#### Task directions
Convert the lines of the rows below, from the line with "At what coordinates" up to and including the final line, into a Markdown table with the columns Number and Line, skipping blank lines. Leave the pictures out.

#### Working data
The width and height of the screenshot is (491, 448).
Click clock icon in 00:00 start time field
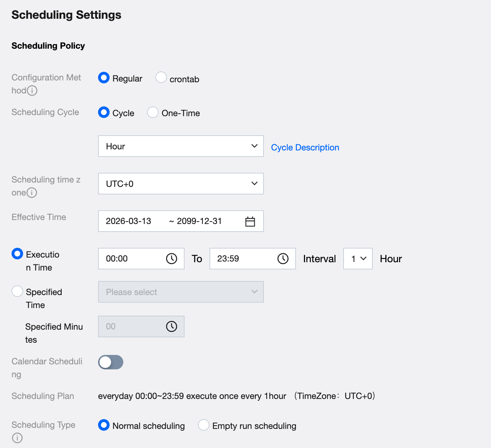171,259
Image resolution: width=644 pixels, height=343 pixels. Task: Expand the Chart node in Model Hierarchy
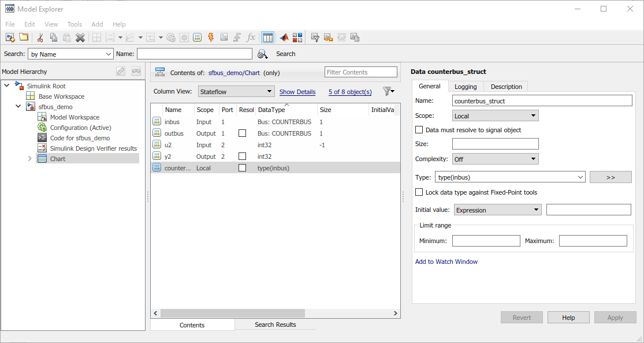pyautogui.click(x=30, y=159)
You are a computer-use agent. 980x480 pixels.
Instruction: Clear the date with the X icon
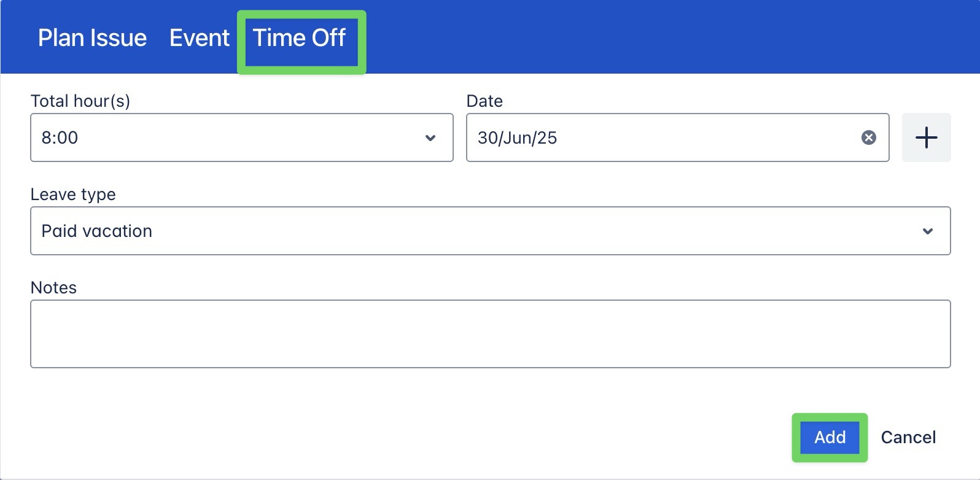click(868, 137)
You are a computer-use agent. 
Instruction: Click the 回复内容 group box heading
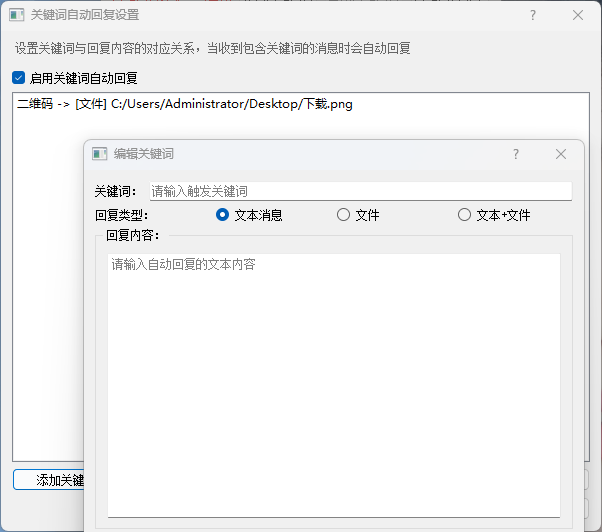132,236
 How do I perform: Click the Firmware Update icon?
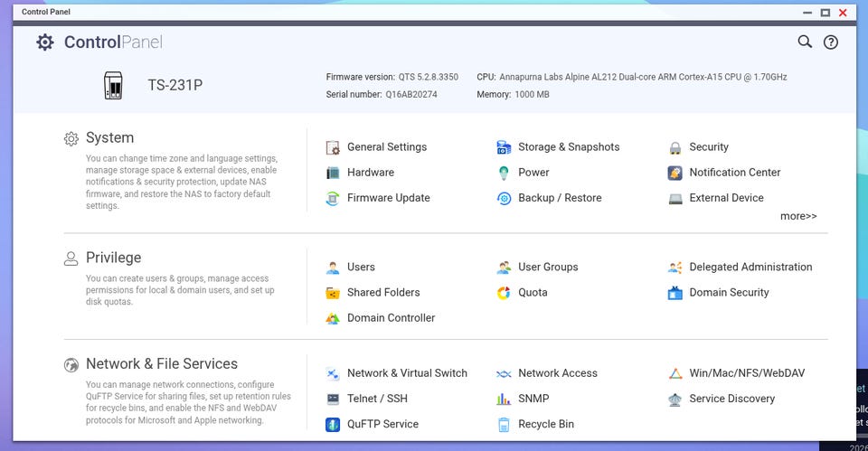333,198
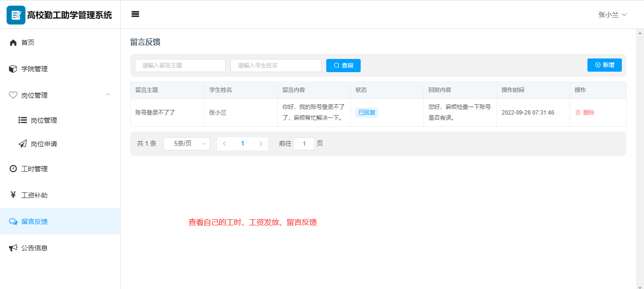Open the 张小兰 user dropdown menu

tap(612, 15)
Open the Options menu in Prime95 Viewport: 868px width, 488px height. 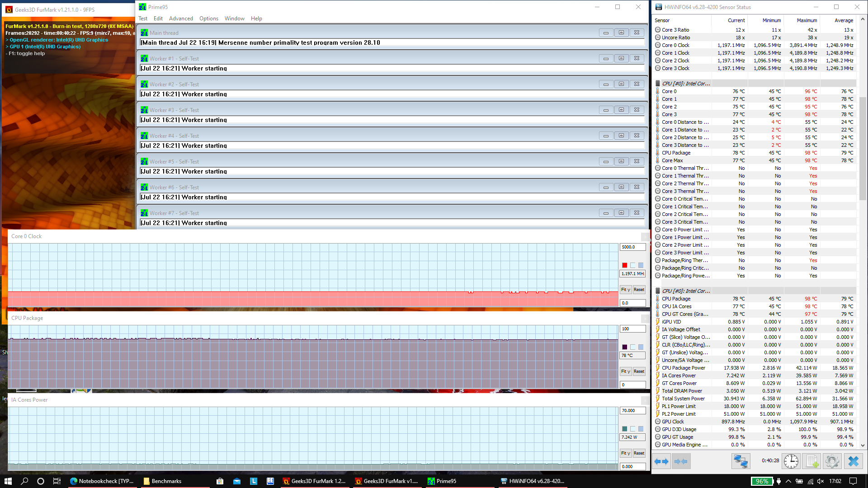(208, 19)
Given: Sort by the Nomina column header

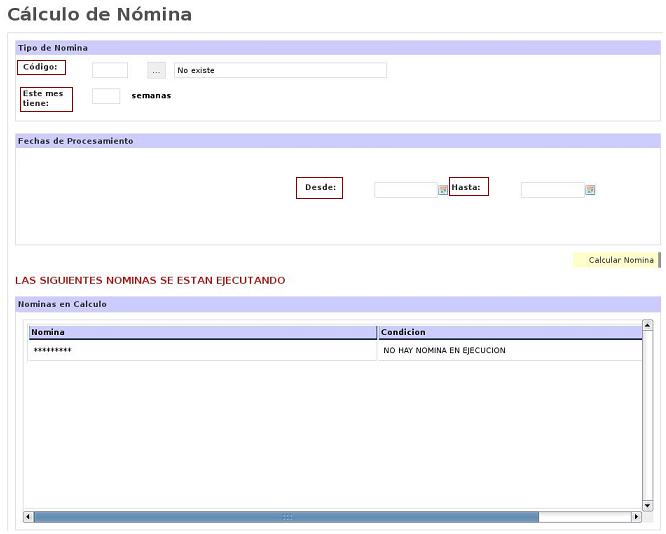Looking at the screenshot, I should pos(202,332).
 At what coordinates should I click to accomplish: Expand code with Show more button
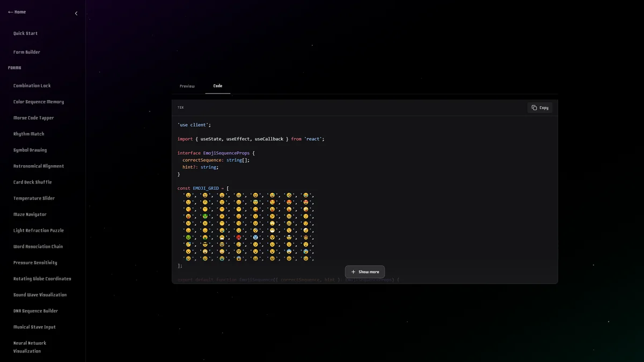pos(365,272)
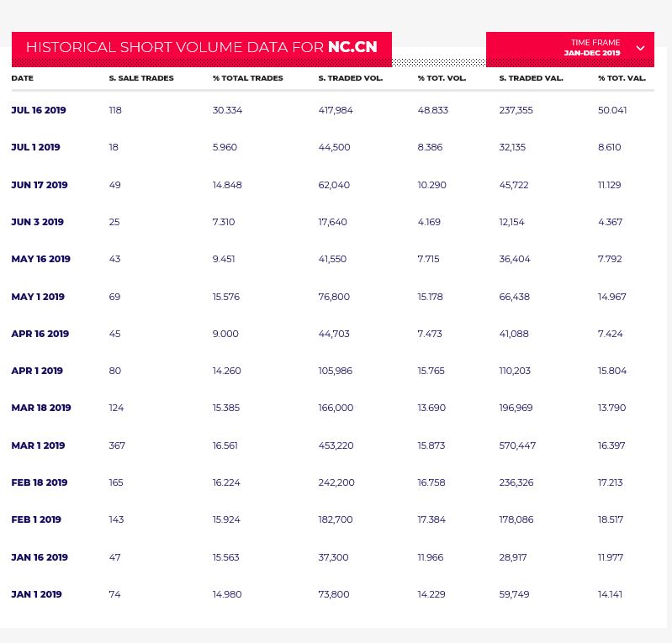Click the % Tot. Vol. column header

[442, 78]
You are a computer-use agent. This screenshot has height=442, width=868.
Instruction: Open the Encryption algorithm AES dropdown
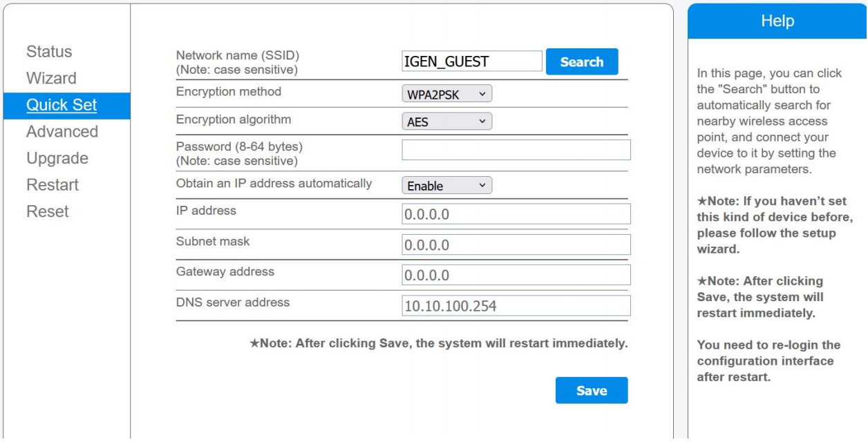click(x=446, y=122)
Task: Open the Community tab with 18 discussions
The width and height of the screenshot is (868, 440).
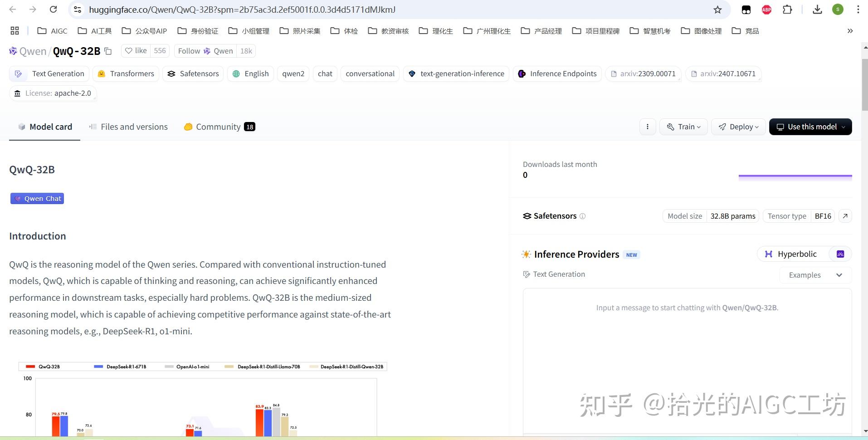Action: pyautogui.click(x=219, y=127)
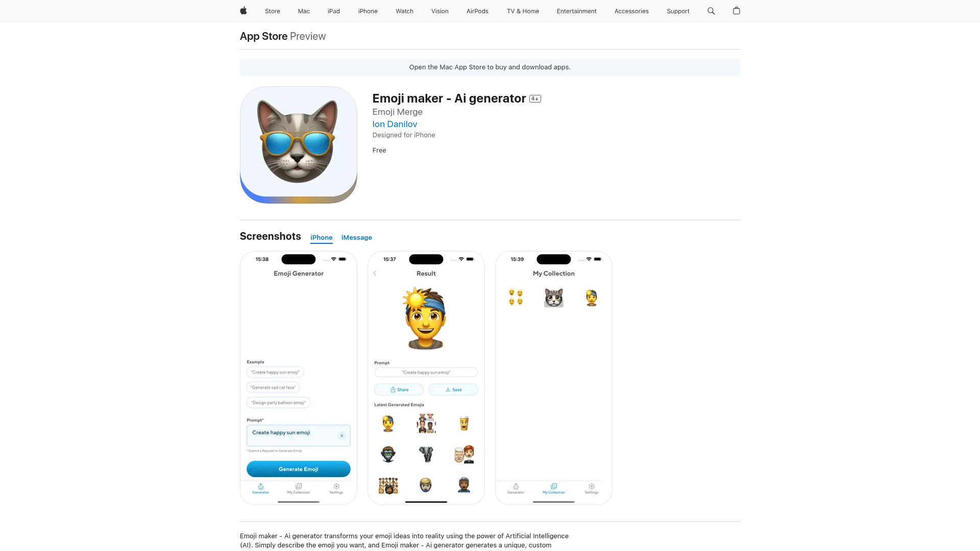Screen dimensions: 980x551
Task: Click the Search icon in top navigation
Action: pos(712,11)
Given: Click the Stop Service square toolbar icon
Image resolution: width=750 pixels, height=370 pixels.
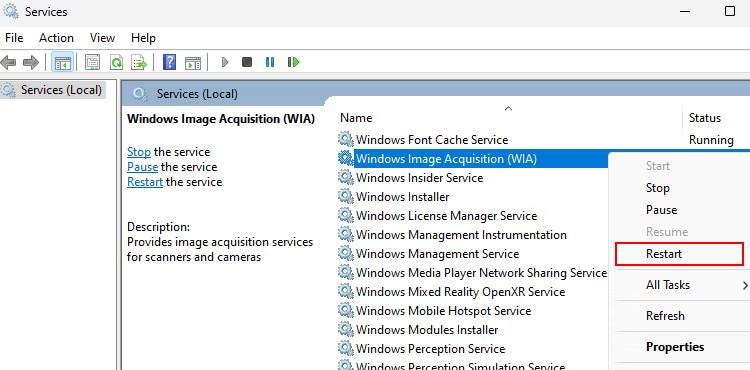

#### Final answer
| Number | Line |
|---|---|
| 1 |  At what coordinates should I click to accomplish: Expand code with Show more button |
| 2 | pos(365,272) |
| 3 | Click the % Tot. Vol. column header |
| 4 | [442, 78] |
| 5 | You are a computer-use agent. This screenshot has height=442, width=868. |
| 6 | Instruction: Open the Encryption algorithm AES dropdown |
| 7 | click(x=446, y=122) |
| 8 | Task: Open the Community tab with 18 discussions |
| 9 | The width and height of the screenshot is (868, 440). |
| 10 | Action: pyautogui.click(x=219, y=127) |
| 11 | Screen dimensions: 980x551 |
| 12 | Task: Click the Search icon in top navigation |
| 13 | Action: pos(712,11) |
| 14 | Given: Click the Stop Service square toolbar icon |
| 15 | Image resolution: width=750 pixels, height=370 pixels. |